Bruker and RECIPE are preparing to introduce high-throughput, chromatography-free RECIPE ClinDART® kits running on flexible EVOQ DART-TQ systems, which can easily switch between established LC-TQ-MS methods and the novel high-throughput ClinDART workflows. Can you discuss the benefits of chromatography-free workflows?


AI:

Absolutely, there are many benefits. As the name suggests, the goal is to eliminate chromatography – the liquid chromatography part of LC-MS/MS workflows. The problem with chromatography is that it’s slow; each sample takes significant time to run. It’s also costly, which has limited broader adoption of LC-MS/MS in some markets. LC-MS/MS requires specialized experts for operation and maintenance, which adds to complexity and cost.


By removing the chromatography step and enabling direct analysis of compounds, we can increase throughput and productivity dramatically – our analysis speed is about 10 times faster than traditional LC-MS/MS. Additionally, costs go down because we reduce needed solvents by 95%, and eliminate consumables or columns. The technology also becomes more robust overall. This means DART-MS/MS could potentially be operated by less experienced lab technicians, addressing a common challenge in clinical labs.
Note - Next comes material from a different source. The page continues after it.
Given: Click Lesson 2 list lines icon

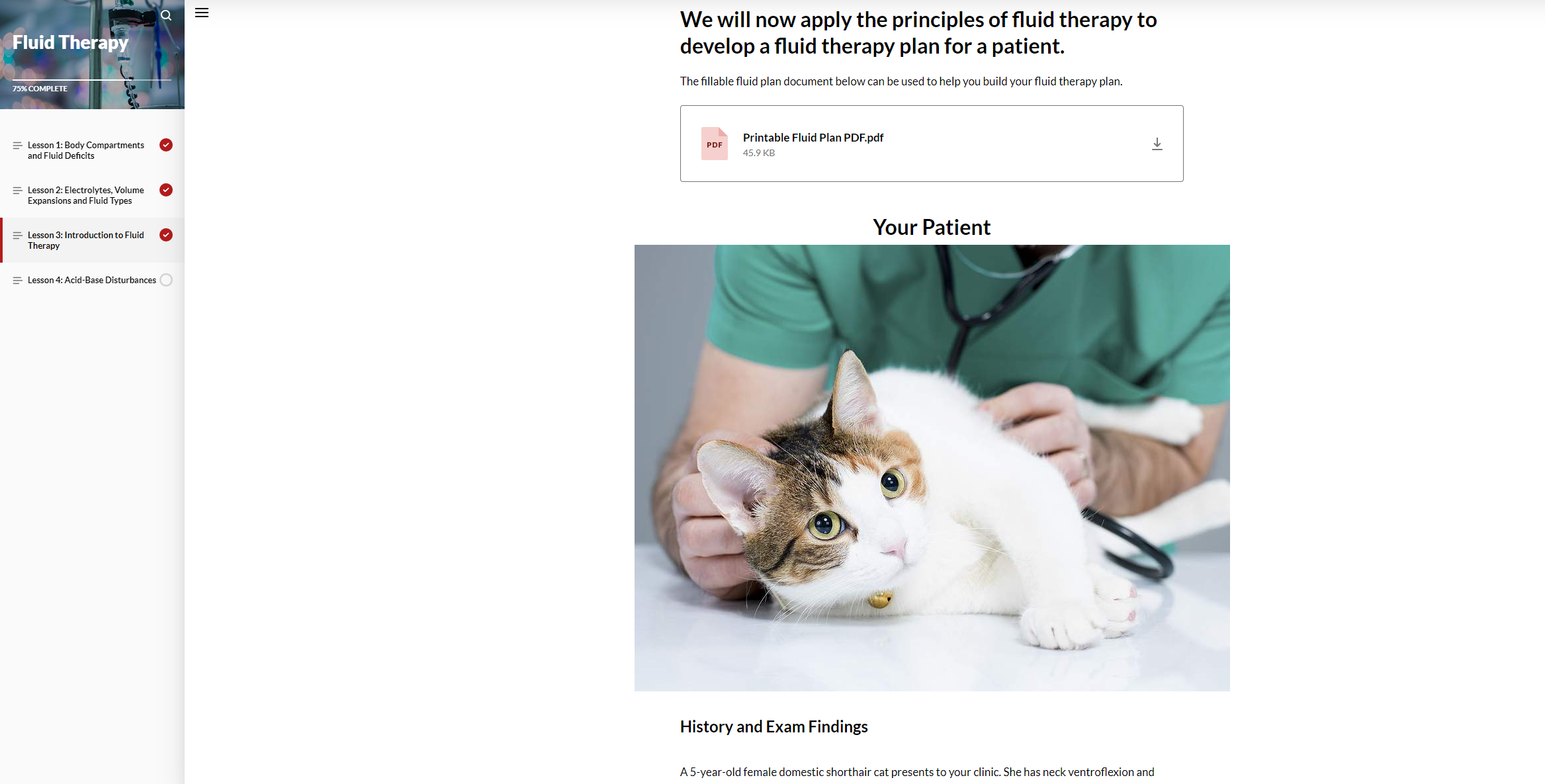Looking at the screenshot, I should (18, 191).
This will greatly enhance the productivity of clinical labs and help democratize MS for clinical analysis.


MC:

Are you able to talk about any of the initial research studies conducted as part of this collaboration?


AI:

Yes, we have focused on areas with high market demand where many patient samples need to be analyzed, and on assays that seem accessible using DART technology.


Our studies aim to demonstrate the potential for the EVOQ DART-TQ to be used in clinical diagnostics in the future. For example, we’ve been investigating antibiotics, which are particularly relevant for Bruker since we are a market leader in clinical bacterial identification. Monitoring drug levels in patients receiving antibiotic treatment is critical, so this is a natural extension of our capabilities.
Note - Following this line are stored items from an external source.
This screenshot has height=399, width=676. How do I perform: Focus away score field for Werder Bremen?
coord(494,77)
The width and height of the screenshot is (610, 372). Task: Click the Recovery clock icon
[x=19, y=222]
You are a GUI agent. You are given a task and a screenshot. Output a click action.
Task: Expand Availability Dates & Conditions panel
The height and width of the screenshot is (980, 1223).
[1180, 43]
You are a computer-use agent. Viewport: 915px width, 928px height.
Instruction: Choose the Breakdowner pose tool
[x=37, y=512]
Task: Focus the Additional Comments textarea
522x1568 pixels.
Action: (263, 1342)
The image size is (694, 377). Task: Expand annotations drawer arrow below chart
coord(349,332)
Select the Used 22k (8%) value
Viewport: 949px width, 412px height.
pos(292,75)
We’ve also looked into antimycotics, which relate closely to this area, as well as commonly used assays for antiepileptics, vitamins and mycophenolic acid.

We expect to complete more studies by the end of the summer to provide further evidence supporting the clinical use of the EVOQ DART-TQ.


MC:

Can you talk about how MS is currently viewed in the clinical diagnostics space?


AI:

The market is shifting – both large and smaller companies are pushing MS further into clinical applications. A great example is Roche Diagnostics, known for its large, automated platforms used in clinical labs. They are now working to integrate LC-MS as a fully automated tool within these platforms. Shimadzu develops automated workflows using a sample prep station called CLAM-2040™, followed by LC-MS analysis. Overall, there’s increasing interest in MS for clinical markets.
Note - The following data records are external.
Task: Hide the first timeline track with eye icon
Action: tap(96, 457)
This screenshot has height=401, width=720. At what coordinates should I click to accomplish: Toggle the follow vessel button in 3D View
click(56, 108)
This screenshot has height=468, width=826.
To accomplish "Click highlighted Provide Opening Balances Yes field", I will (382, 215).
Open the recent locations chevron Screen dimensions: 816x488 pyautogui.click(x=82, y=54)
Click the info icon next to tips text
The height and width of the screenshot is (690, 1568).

LC-MS is considered to be a superior technology compared to traditional immunoassays like ELISA, which only target single parameters and require specific antibodies that can take time to develop. ELISA tests also carry risks of false positives and negatives, creating uncertainty for individual patient samples. In contrast, LC-MS provides high-quality data and is more flexible for developing new assays, which helps drive its adoption in clinical labs.

While immunoassays will continue to dominate, MS is gaining traction.

At Bruker, we offer a unique approach with our novel DART technology, which differs from traditional methods and could significantly expand the use of MS in clinical labs.